Wäre nett, wenn ihr mir eure Erfahrungen schreibt.

Jam


----------



## Silke (23. Mai 2008)

*AW:  Wasserstern und Wassermabel*

Hallo,
Wasserstern habe ich auch, allerdings schwimmt es bei mir frei herum...
Und ja - es ist auch immer voller Fadenalgen. Ich reiße so alle 1-2 Wochen die Algen ab und werfe es dann wieder rein. Bis jetzt hat es das immer schadlos überstanden. Du wirst sehen, wie schnell es sich davon erholt. Es ist außerdem der Lieblingsplatz der __ Frösche.


----------



## Nymphaion (23. Mai 2008)

*AW:  Wasserstern und Wassermabel*

Hallo,

es gibt eine bunte Art vom __ Wassernabel? Wirklich vom europäischen Wassernabel? Die ist mir noch nie untergekommen. Was ich kenne ist die bunte Form von Hydrocotyle sibthorpioides.: http://www.lusteraquatic.com/pond_plants/hydrocotyle_sibthorpioides.html


----------



## Jam (26. Mai 2008)

*AW:  Wasserstern und  Wassernabel*

Hallo Werner,

du hast wohl Recht, das ist die Pflanze, die ich meine.

Ich muss mal das Schild raussuchen, meine, da hätte Wassernabel draufgestanden.

Hast du vielleicht trotzdem Wasserstern und Hydrocotyle-mäßige Tipps für mich?

Jam


----------



## Nymphaion (26. Mai 2008)

*AW:  Wasserstern und  Wassernabel*

Hallo,

Wasserstern hat mit starker Sonneneinstrahlung im Sommer ziemliche Probleme. Wir halten ihn inzwischen im Schattenquartier. Das mit den Algen kann ich bestätigen, aber das ist bei uns sowieso ein bißchen anders als im Gartenteich. Wir müssen die Pflanzen ja vermehren, also müssen sie gedüngt werden und deswegen sind bei uns Algen zwangsläufig vorhanden.

Der Wassernabel ist auch bei mir recht heikel. Konkurrenz von anderen Pflanzen verträgt er nicht, Kalk im Boden mag er nicht, und wenn er zu nasse Füße bekommt, schreit er 'Huch!', und wenn man ihn flacher setzt, meint er, dass er jetzt dauernd Durst hat ...

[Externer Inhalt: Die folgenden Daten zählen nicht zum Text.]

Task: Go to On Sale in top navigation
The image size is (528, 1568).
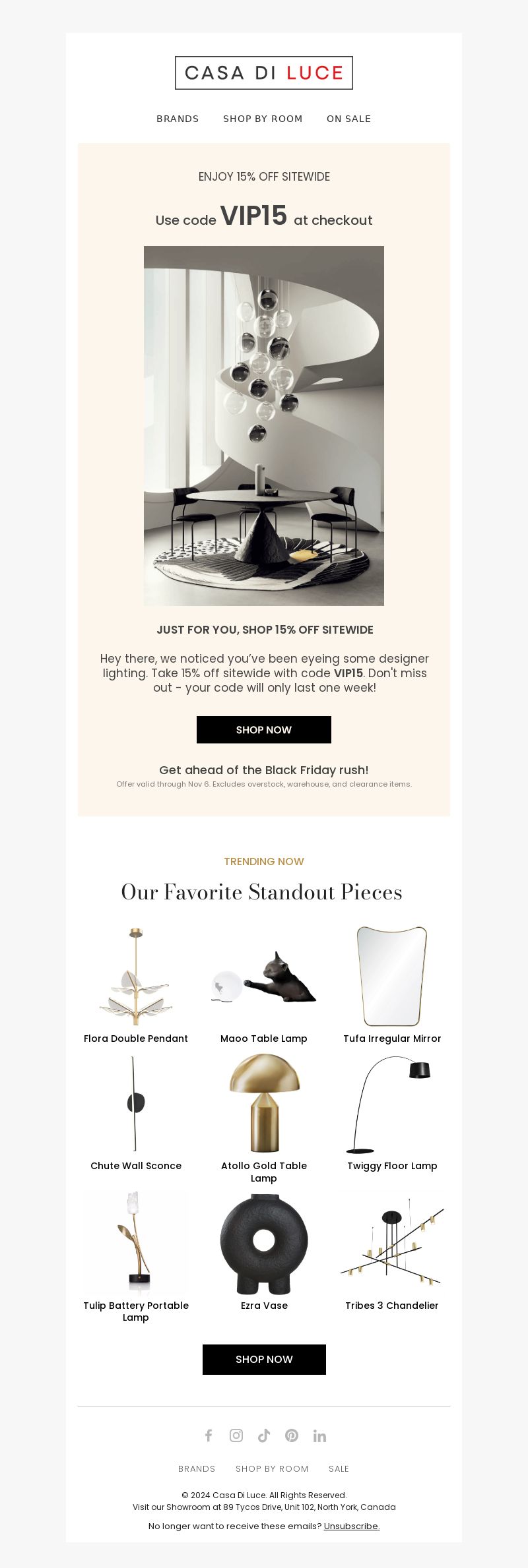Action: tap(348, 119)
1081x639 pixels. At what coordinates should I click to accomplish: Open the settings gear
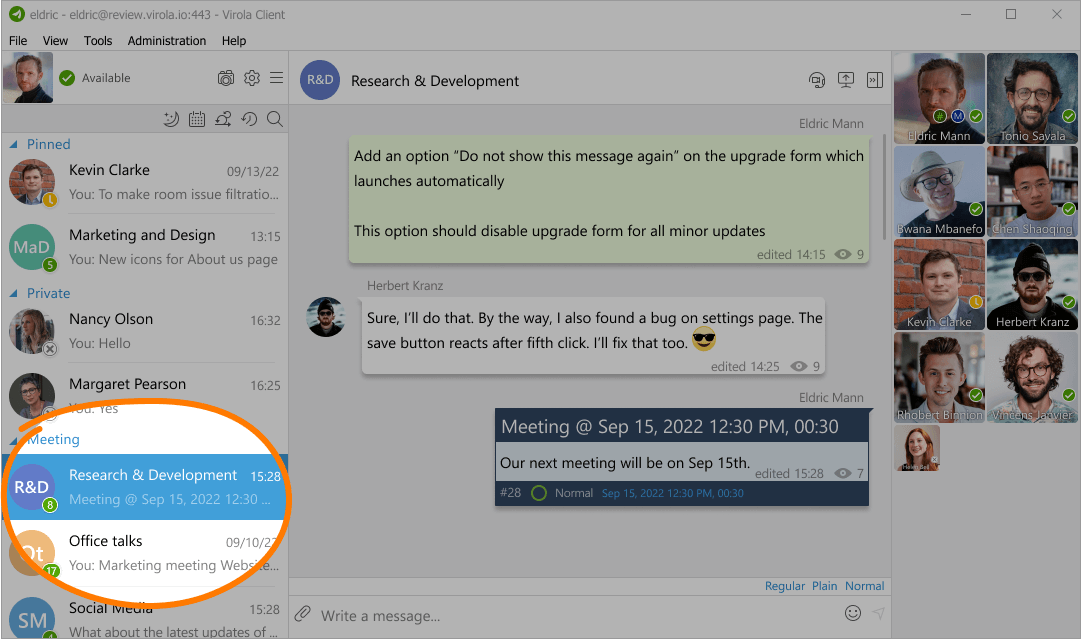[x=252, y=77]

Bei beiden Pflanzen ist es am besten, man findet ein Plätzchen das einigermaßen ihren Bedürfnissen entspricht, und dann lässt man sie dorthin wandern, wo sie wollen. Sie wachsen dann garantiert unter Bedingungen, die absolut nicht lehrbuchmäßig sind, wuchern dort aber wie blöd.


----------



## Jam (27. Mai 2008)

*AW:  Wasserstern und  Wassernabel*

Danke für die Antwort,

also werde ich die Pflänzchen jetzt mal "verteilen" und gucken, ob ich an einer Stelle  "Wohlgefühl" bieten konnte  

Gruß
Jam


----------



## chromis (27. Mai 2008)

*AW:  Wasserstern und  Wassernabel*

Hallo,



> Der Wassernabel ist auch bei mir recht heikel. Konkurrenz von anderen Pflanzen verträgt er nicht, Kalk im Boden mag er nicht, und wenn er zu nasse Füße bekommt, schreit er 'Huch!


stimmt, bei mir ist er irgendwann im Moorbet aufgetaucht und wird fast schon lästig. Im Teich hält er sich dezent zurück und hält sich nur in mickrigen Beständen.


----------